Michael Bartolic handles ERISA § 502 claims in Chicago and the rest of Illinois against group long term disability insurance policies for disability benefits payable, and where appropriate, against the administrators of the plans who’s breach of fiduciary duty harmed the participant. Michael Bartolic has successfully obtained long term disability benefits for clients suffering from all kinds of conditions, including:
- Chronic Fatigue Syndrome
- Complex Regional Pain Syndrome
- Lumbar/Cervical Spine Deformities
- Alzheimer’s Disease and Other Forms of Early Onset Dementia
- Chiari Malformations
- Atrial Fibrillation
- Congestive Heart Failure
- Vertiginous Disorders and Chronic Dizziness
- Pulmonary Conditions
- Diminished Eyesight
- Loss of Use of a Limb
- Hepatitis C
- Anxiety, Depression, and other Mental Health Disorders
- And many more
Even in seemingly clear cases of disability, claimants going it alone without the help of an ERISA lawyer are almost always denied benefits. Disability contains 3 dimensions to the analysis: a medical component, a vocational component, and a contractual component. How these 3 aspects work together to determine if you are disabled can be complex, and provides the insurer with more bases to deny your claim. Oftentimes, the claimant was awarded disability benefits from Social Security and from the short term disability plan with little resistance only to face an uphill battle with the long term disability insurer. Clients often posit “how can the insurer not see that I am disabled?” The answer is because the insurer has a financial incentive to deny your claim, and your claim is essentially a bundle of paper to the insurer, not a person.
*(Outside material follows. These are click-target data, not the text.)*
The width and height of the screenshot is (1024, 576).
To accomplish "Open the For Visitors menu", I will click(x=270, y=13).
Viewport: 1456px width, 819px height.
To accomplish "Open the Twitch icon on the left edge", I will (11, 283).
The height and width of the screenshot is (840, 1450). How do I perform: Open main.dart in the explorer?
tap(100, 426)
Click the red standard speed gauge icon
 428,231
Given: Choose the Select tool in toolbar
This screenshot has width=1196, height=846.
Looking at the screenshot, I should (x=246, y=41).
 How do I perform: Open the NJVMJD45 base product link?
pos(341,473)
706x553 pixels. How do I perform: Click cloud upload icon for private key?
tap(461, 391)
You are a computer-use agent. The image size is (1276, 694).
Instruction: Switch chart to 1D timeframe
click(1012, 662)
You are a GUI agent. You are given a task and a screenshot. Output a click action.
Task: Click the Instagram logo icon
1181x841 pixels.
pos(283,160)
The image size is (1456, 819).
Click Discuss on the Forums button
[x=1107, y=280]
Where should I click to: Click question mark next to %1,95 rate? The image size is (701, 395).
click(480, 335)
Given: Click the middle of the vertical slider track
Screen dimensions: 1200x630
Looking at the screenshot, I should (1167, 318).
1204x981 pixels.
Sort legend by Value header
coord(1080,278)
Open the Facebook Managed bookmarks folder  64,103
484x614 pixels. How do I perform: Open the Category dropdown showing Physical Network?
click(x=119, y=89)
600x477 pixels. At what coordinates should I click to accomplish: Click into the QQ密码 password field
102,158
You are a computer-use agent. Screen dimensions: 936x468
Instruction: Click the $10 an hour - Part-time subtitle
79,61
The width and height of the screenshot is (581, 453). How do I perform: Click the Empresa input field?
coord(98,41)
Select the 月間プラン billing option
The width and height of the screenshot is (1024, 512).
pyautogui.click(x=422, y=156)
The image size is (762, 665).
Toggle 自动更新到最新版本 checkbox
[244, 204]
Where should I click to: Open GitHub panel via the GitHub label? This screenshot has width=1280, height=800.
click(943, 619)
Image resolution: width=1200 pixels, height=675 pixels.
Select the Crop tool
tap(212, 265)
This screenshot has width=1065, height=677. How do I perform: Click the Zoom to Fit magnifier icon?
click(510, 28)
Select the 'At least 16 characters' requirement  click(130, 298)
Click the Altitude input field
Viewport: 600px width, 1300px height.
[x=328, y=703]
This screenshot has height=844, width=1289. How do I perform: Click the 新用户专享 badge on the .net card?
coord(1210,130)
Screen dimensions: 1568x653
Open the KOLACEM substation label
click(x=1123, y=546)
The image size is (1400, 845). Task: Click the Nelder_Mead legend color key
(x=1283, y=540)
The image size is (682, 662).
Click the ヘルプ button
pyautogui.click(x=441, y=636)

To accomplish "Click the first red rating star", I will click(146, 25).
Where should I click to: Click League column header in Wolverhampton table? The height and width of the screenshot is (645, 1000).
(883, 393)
Michael Bartolic adds value to long term disability claims by completing the disability puzzle for the insurer, and humanizing your claim, so the insurer sees you as a disabled person, rather than a file with “no objective evidence supporting disability.”
Not only rank-and-file employees claim benefits under disability insurance plans. Often even executives, partners, accountants, lawyers and doctors develop disabling conditions preventing them from being able to work. We understand the unique vocational demands and stresses applicable to the disability of executives and managers that often do not present themselves in other disability benefit claims. Michael Bartolic has represented C-level executives in obtaining disability benefits for various conditions. These cases require a more acute focus on vocational evidence, and the extent to which the condition or treatment may interfere with the attention and concentration needed to perform your demanding occupation.
ERISA regulates the amount of time the administrator can take to render a decision on your claim, and you will be given a short amount of time after a denial to submit additional evidence supporting your claim and appeal the decision. The sooner you involve us in the process, the greater the chances of success on any claim. Your insurer will use any and every tool at its disposal to deny your claim, and consults lawyers in the process. The only way for you the level the playing field is by consulting with an attorney yourself.
Termination of Benefits Under “Any Job” Standard
In nearly all policies, the standard of disability will change after some period of time, most commonly 24 months. Often, claimants obtain long-term disability benefits initially, and subsequently receive a notice from the administrator advising that benefits will be terminated because the claimant no longer meets the definition of disability under the plan. In these cases, the standard of disability is harder to meet and you need to arm yourself with legal counsel to combat the insurers’ tactics and own lawyers. Executives and professionals often face particular difficulty, as the vocational element of the dispute becomes more complex.
Mental Health and Other 2-Year Limitations
In cases where there is a mental health condition, the administrator may advise you it will terminate benefits pursuant to a mental health clause, or other benefit limitation in the policy, limiting payment to no more than 24 months. Every policy is worded differently, and a plan administrator’s decision on whether a mental health condition, such as depression, has caused a disability or contributed to a disability, should not be taken for granted. We recognize the unique interaction between mental health conditions and physical conditions prevalent among executives, managers, and other professionals. Other bases insurers use to limit benefits include self-reporting conditions, chronic fatigue syndrome “and related conditions,” etc. As soon as you get such a notice, whether or not benefits have already been discontinued, you need to consult a lawyer to prepare for the appeal, because the sooner you involve us, the less time (if any) you will spend without receiving your monthly benefits.
Michael Bartolic has helped clients maintain their disability benefits by showing the client would meet the standard of disability independent of any mental health condition, and demonstrating seemingly self-reported conditions were really diagnoses based on objective criteria.
Claims for Benefits
We assist our clients in claiming benefits under both employer provided group disability plans and individual disability insurance policies. While we understand you may be hesitant to consult a lawyer unless and until absolutely necessary to do so, the earlier you involve an attorney, the greater your odds of ultimate success. The Firm assists clients at the initial claim stage on a reasonable fixed fee basis, which are significantly lower than when we have to appeal a claim denial. Best of all, even if your claim gets denied, the Firm will credit any fees you already paid towards fees for appellate representation. It’s a small price to pay for peace of mind.